#### [Task to complete]
Go through the lines below and retype each one exactly.

********************

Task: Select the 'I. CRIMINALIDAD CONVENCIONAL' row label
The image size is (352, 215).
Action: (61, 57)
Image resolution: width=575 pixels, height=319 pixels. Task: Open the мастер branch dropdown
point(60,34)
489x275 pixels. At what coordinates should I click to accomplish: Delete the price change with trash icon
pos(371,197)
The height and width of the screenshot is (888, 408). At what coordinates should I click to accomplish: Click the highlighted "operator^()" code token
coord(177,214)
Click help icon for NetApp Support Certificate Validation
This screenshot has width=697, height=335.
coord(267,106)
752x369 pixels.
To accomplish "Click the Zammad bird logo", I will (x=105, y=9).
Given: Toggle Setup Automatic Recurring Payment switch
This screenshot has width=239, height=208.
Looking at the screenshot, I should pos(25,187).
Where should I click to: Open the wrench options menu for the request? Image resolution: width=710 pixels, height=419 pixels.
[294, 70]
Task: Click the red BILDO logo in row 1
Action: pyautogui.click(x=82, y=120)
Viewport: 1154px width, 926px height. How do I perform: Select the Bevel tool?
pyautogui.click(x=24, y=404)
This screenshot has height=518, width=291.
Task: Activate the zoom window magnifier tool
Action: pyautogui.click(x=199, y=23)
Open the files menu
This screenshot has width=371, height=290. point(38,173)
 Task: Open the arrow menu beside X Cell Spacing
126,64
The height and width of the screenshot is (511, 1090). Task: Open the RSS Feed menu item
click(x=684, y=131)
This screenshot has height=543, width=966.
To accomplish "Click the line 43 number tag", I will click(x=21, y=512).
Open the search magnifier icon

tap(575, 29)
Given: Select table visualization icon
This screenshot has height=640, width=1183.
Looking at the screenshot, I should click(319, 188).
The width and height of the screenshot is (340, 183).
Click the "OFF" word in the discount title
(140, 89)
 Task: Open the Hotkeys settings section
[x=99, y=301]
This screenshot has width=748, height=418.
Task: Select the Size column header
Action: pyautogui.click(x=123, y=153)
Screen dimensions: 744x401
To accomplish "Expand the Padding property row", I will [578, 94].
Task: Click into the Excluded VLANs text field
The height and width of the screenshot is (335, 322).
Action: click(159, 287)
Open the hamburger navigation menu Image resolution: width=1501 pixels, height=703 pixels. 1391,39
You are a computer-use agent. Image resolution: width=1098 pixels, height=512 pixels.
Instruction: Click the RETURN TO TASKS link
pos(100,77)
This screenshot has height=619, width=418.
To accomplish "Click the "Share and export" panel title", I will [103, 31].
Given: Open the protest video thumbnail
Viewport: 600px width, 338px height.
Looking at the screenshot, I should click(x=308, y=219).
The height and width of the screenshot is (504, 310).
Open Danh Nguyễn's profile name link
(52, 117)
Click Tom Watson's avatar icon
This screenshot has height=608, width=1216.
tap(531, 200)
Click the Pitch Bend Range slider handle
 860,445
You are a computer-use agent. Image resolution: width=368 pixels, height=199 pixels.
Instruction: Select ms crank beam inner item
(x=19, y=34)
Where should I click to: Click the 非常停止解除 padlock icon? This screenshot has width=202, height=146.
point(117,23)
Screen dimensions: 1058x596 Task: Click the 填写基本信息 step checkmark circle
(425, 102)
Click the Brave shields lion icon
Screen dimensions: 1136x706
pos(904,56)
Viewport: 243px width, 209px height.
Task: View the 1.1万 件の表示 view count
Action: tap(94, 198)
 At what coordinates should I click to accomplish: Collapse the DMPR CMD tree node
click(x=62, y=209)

********************

#### [Task result]
Task: Select the 'I. CRIMINALIDAD CONVENCIONAL' row label
The image size is (352, 215).
Action: (61, 57)
Image resolution: width=575 pixels, height=319 pixels. Task: Open the мастер branch dropdown
point(60,34)
489x275 pixels. At what coordinates should I click to accomplish: Delete the price change with trash icon
pos(371,197)
The height and width of the screenshot is (888, 408). At what coordinates should I click to accomplish: Click the highlighted "operator^()" code token
coord(177,214)
Click help icon for NetApp Support Certificate Validation
This screenshot has width=697, height=335.
coord(267,106)
752x369 pixels.
To accomplish "Click the Zammad bird logo", I will (x=105, y=9).
Given: Toggle Setup Automatic Recurring Payment switch
This screenshot has width=239, height=208.
Looking at the screenshot, I should pos(25,187).
Where should I click to: Open the wrench options menu for the request? Image resolution: width=710 pixels, height=419 pixels.
[294, 70]
Task: Click the red BILDO logo in row 1
Action: pyautogui.click(x=82, y=120)
Viewport: 1154px width, 926px height. How do I perform: Select the Bevel tool?
pyautogui.click(x=24, y=404)
This screenshot has height=518, width=291.
Task: Activate the zoom window magnifier tool
Action: pyautogui.click(x=199, y=23)
Open the files menu
This screenshot has width=371, height=290. point(38,173)
 Task: Open the arrow menu beside X Cell Spacing
126,64
The height and width of the screenshot is (511, 1090). Task: Open the RSS Feed menu item
click(x=684, y=131)
This screenshot has height=543, width=966.
To accomplish "Click the line 43 number tag", I will click(x=21, y=512).
Open the search magnifier icon

tap(575, 29)
Given: Select table visualization icon
This screenshot has height=640, width=1183.
Looking at the screenshot, I should click(319, 188).
The width and height of the screenshot is (340, 183).
Click the "OFF" word in the discount title
(140, 89)
 Task: Open the Hotkeys settings section
[x=99, y=301]
This screenshot has width=748, height=418.
Task: Select the Size column header
Action: pyautogui.click(x=123, y=153)
Screen dimensions: 744x401
To accomplish "Expand the Padding property row", I will [578, 94].
Task: Click into the Excluded VLANs text field
The height and width of the screenshot is (335, 322).
Action: click(159, 287)
Open the hamburger navigation menu Image resolution: width=1501 pixels, height=703 pixels. 1391,39
You are a computer-use agent. Image resolution: width=1098 pixels, height=512 pixels.
Instruction: Click the RETURN TO TASKS link
pos(100,77)
This screenshot has height=619, width=418.
To accomplish "Click the "Share and export" panel title", I will [103, 31].
Given: Open the protest video thumbnail
Viewport: 600px width, 338px height.
Looking at the screenshot, I should click(x=308, y=219).
The height and width of the screenshot is (504, 310).
Open Danh Nguyễn's profile name link
(52, 117)
Click Tom Watson's avatar icon
This screenshot has height=608, width=1216.
tap(531, 200)
Click the Pitch Bend Range slider handle
 860,445
You are a computer-use agent. Image resolution: width=368 pixels, height=199 pixels.
Instruction: Select ms crank beam inner item
(x=19, y=34)
Where should I click to: Click the 非常停止解除 padlock icon? This screenshot has width=202, height=146.
point(117,23)
Screen dimensions: 1058x596 Task: Click the 填写基本信息 step checkmark circle
(425, 102)
Click the Brave shields lion icon
Screen dimensions: 1136x706
pos(904,56)
Viewport: 243px width, 209px height.
Task: View the 1.1万 件の表示 view count
Action: tap(94, 198)
 At what coordinates should I click to accomplish: Collapse the DMPR CMD tree node
click(x=62, y=209)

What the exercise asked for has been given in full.